Quand on pense inégalités, on pense d’abord écarts de revenus.
Pourtant, ils sont bien inférieurs au rapport entre plus petits et plus
gros patrimoines. Lequel dépasse l’entendement.
Kylian Mbappé,
peut-être le salarié le mieux payé de France du haut de ses 20 ans,
gagne 1.625.836 euros bruts par mois, lors de la saison 2019-2020 qui
vient de débuter, auxquels s’ajoutent 259.080 euros mensuels en prime
d’éthique, selon le journaliste de l’Équipe Arnaud Hermant, auteur du
livre « Mbappé, le phénomène » sorti le 9 mai 2019. Cela nous amène à un
salaire annuel de 22,619 millions d’euros bruts, soit 17,643 millions
nets.
Le salaire de Kylian Mbappé est au moins aussi phénoménal
que la précocité de son talent, mais sa richesse n’arrive pas à la
cheville de celle de Bernard Arnault.
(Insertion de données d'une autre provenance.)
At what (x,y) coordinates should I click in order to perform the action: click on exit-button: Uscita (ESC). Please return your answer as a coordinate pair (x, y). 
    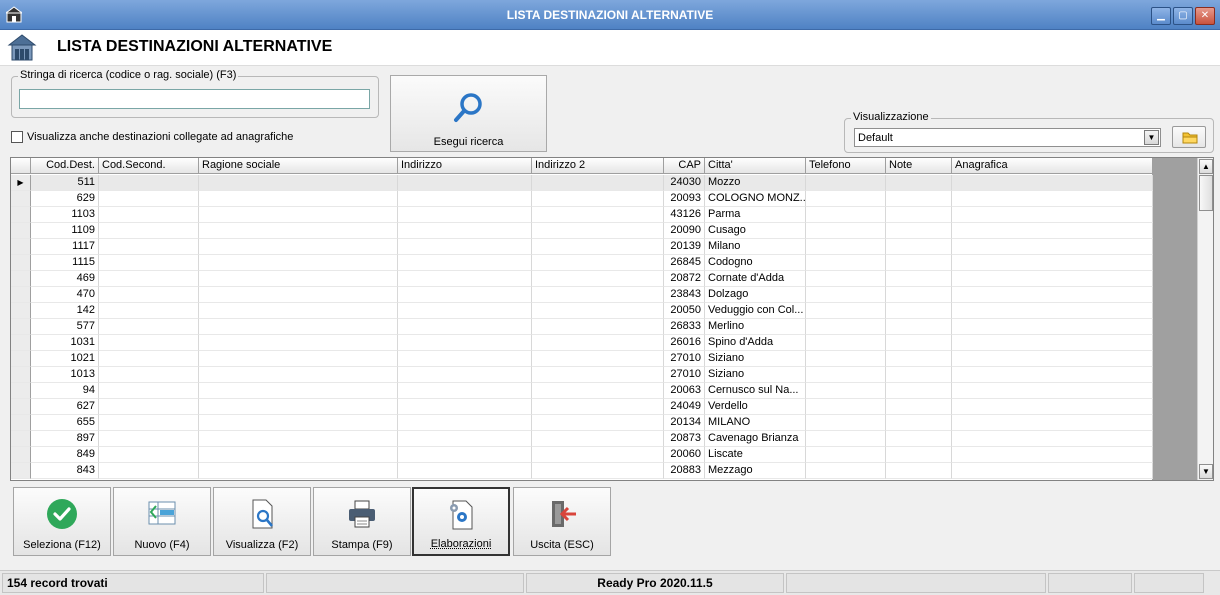
    Looking at the image, I should click on (562, 522).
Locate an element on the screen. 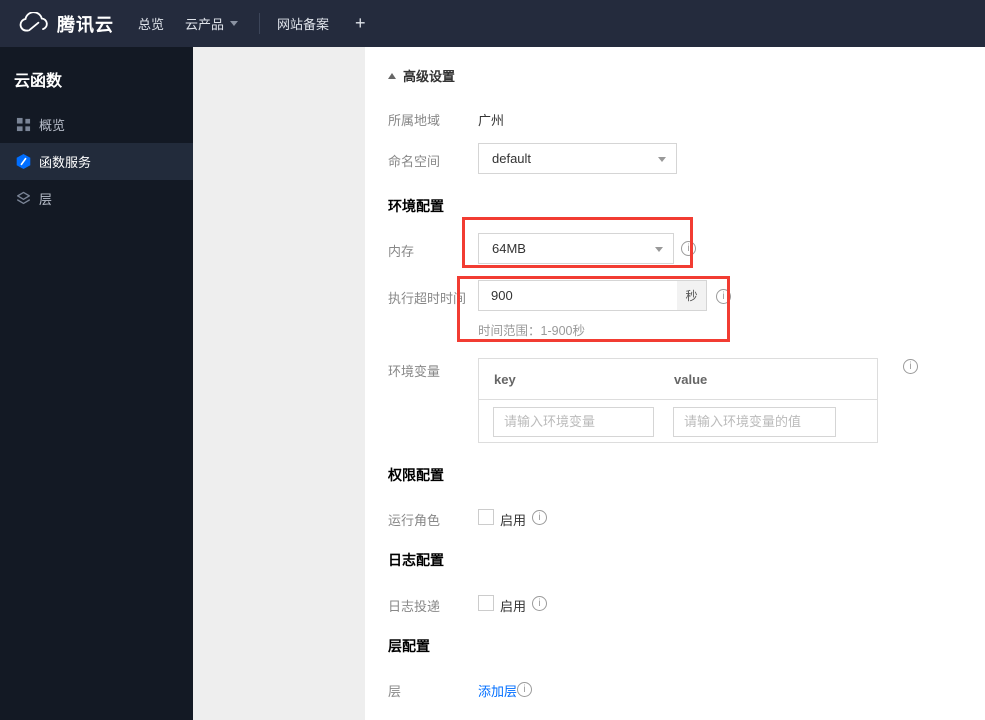  timeout-info-icon is located at coordinates (724, 296).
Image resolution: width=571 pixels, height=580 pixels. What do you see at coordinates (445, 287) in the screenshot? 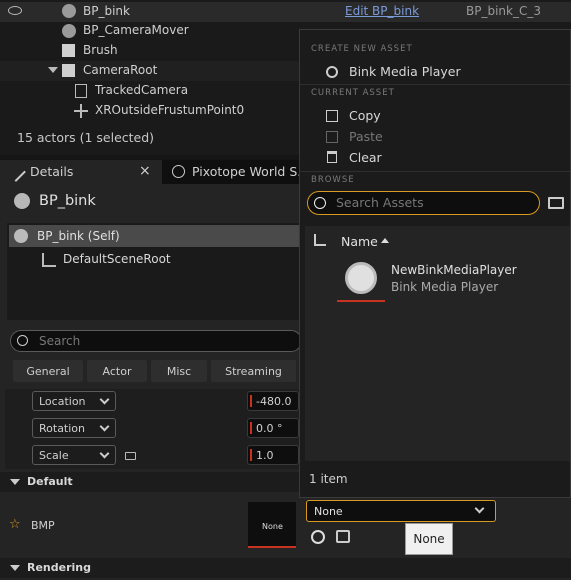
I see `asset-type: Bink Media Player` at bounding box center [445, 287].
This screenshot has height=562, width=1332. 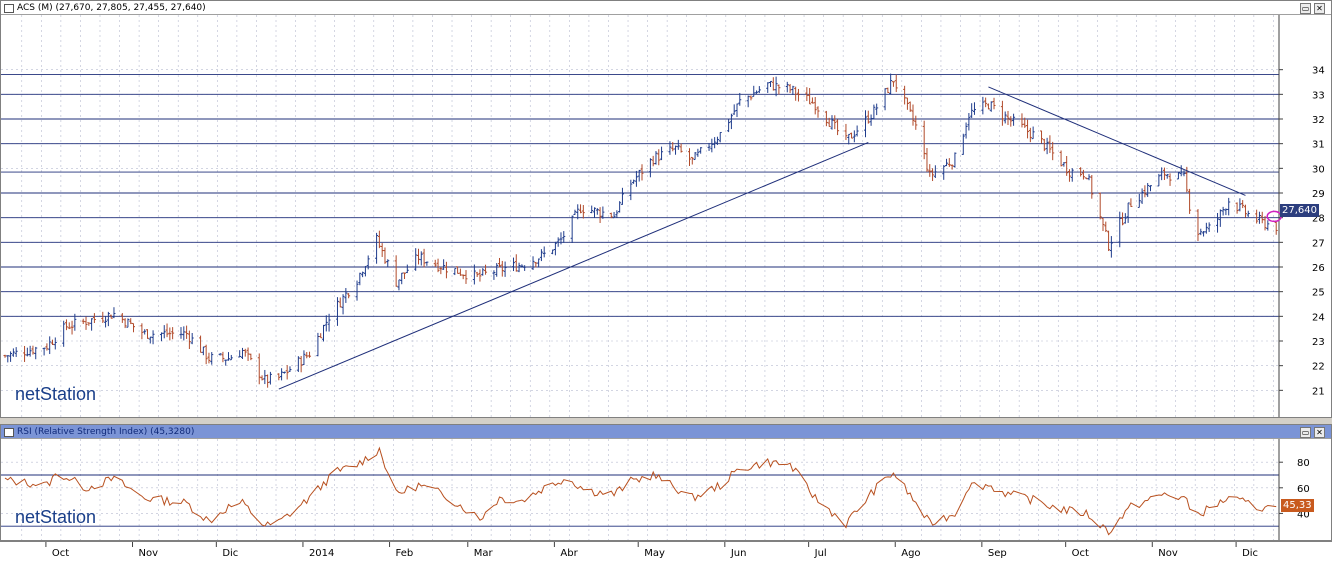 What do you see at coordinates (1318, 294) in the screenshot?
I see `price-tick-label: 25` at bounding box center [1318, 294].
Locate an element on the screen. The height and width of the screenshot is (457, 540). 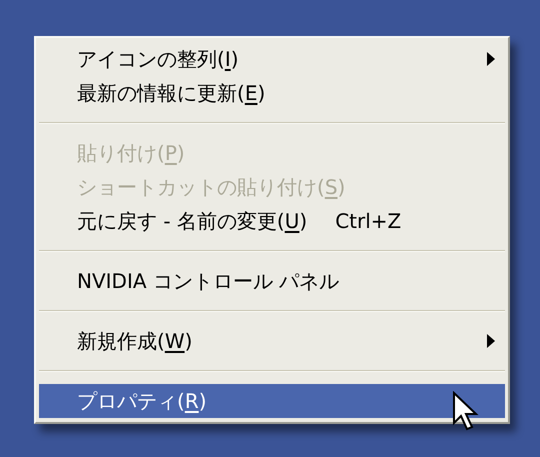
shortcut-text: Ctrl+Z is located at coordinates (368, 222).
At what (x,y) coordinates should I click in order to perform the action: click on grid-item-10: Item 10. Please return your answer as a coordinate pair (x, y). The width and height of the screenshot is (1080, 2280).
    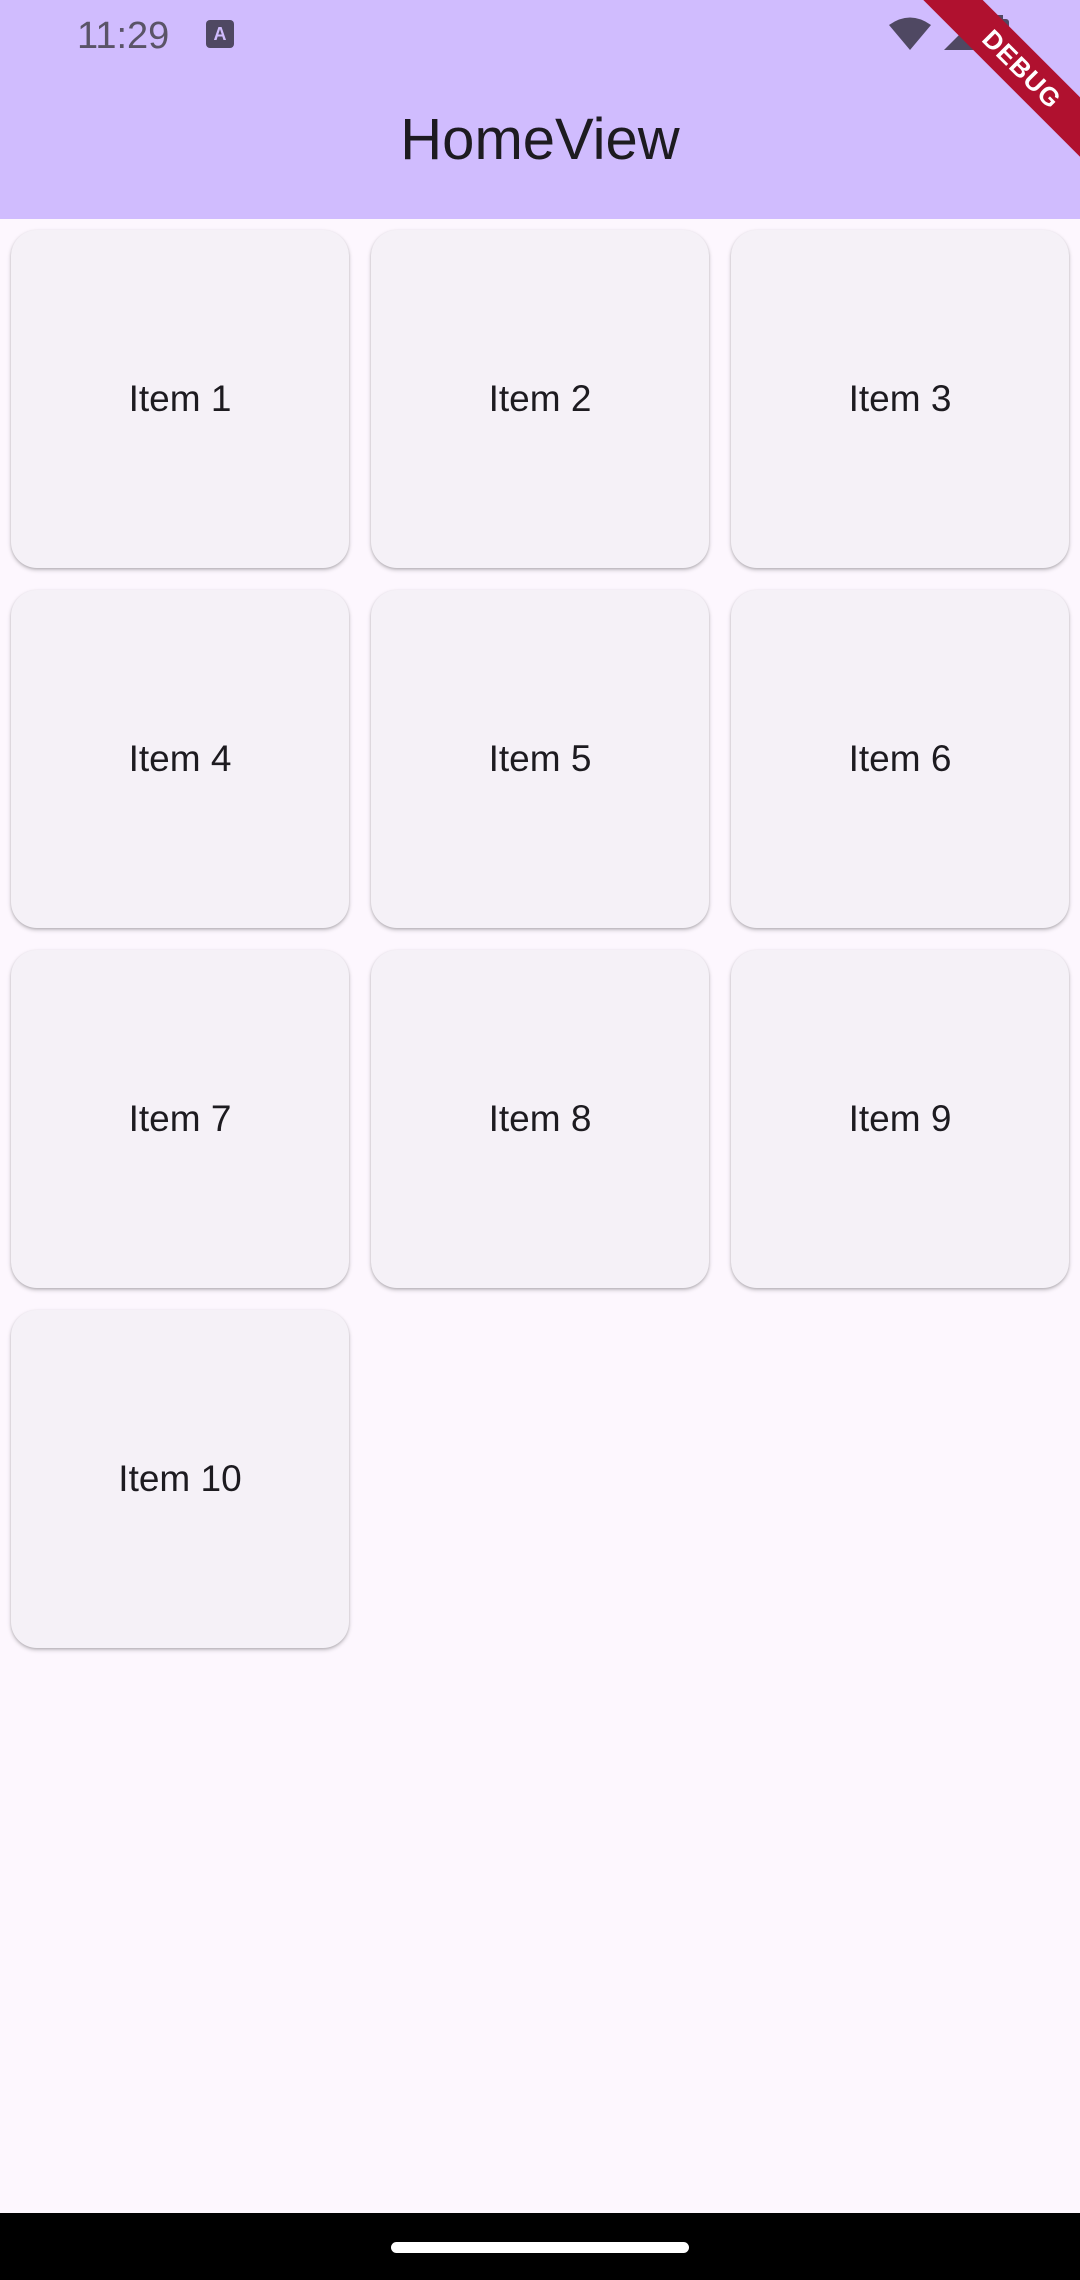
    Looking at the image, I should click on (180, 1479).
Première fortune de France, ce
dernier est à la tête d’un capital de 90,275 milliards d’euros au 3
juillet 2019, date arrêtée par le magazine Challenges pour déterminer
son classement annuel.
L’attaquant du Paris-Saint-Germain devrait
jouer, à son plus haut niveau, pendant plus de 5.116 ans pour espérer, à
condition qu’il ne dépense rien durant cette courte période, atteindre
la fortune de Bernard Arnault.
Autrement dit, Kylian Mbappé
aurait dû, s’il avait voulu – « quand on veut on peut », après tout –
être aussi riche aujourd’hui que le PDG de LVMH, atteindre son niveau de
jeu et de rémunération actuel en 3.097 avant notre ère, peu ou prou au
moment de l’apparition de l’écriture, un peu avant la construction des
premières pyramides en Égypte antique et 1.000 ans avant l’arrivée des
Grecs en Grèce ; puis jouer, saison après saison, jusqu’en 2019.
S’ils exercent un métier exceptionnel avec un salaire exceptionnel, les
joueurs de football professionnels demeurent des salariés, quand bien
même une infime minorité peut se permettre de jouer au riche, en
achetant par exemple (à crédit) un jet privé. Ils ont un contrat de
travail qu’ils doivent respecter, un employeur auquel ils doivent se
plier, travaillent pour gagner leur argent. Et ils font rêver des
millions de supporters en France.
Mais les vrais riches, les
ultra-riches, sont les capitalistes qui prospèrent sur l’exploitation et
les guerres intestines des classes laborieuses, bien à l’abri dans les
quartiers réservés à la grande bourgeoisie. Eux ne travaillent pas, ils
profitent. Leurs « activités » se limitent à des discussions
stratégiques lors de dîners mondains et à des injonctions à leurs
serviteurs, comptables, cadres-dirigeants. Eux n’apportent rien à la
société. Ils la vampirisent.
Emmanuel Macron a approché cette
classe dominante, sans toutefois l’intégrer réellement pour la simple et
bonne raison que ce qui distingue un capitaliste, c’est la propriété
d’un amas monstrueux de moyens de financement, de production et
d’échange, le capital. Or, le chef de l’État a beau avoir gagné 3,3
millions d’euros bruts lors de son passage à Rothschild, il a tout
dépensé – dans des proportions qui posent question, pour quelqu’un qui
donne des leçons de vie aux pauvres chaque fois qu’il tente de
s’adresser à eux – n’a rien investi et a demeuré enfermé dans
l’antichambre de la bourgeoisie, la classe encadrante qui œuvre à son
service.
C’est précisément tout ce que font Macron et le
personnel politique qui l’entoure : œuvrer au service des ultra-riches.
Ils nourrissent mutuellement leur nuisibilité, les uns en se gavant de
l’essentiel des richesses de notre société, les autres en mentant
professionnellement aux Français pour passer la pilule. À ce compte-là,
on aurait mieux fait d’élire Mbappé.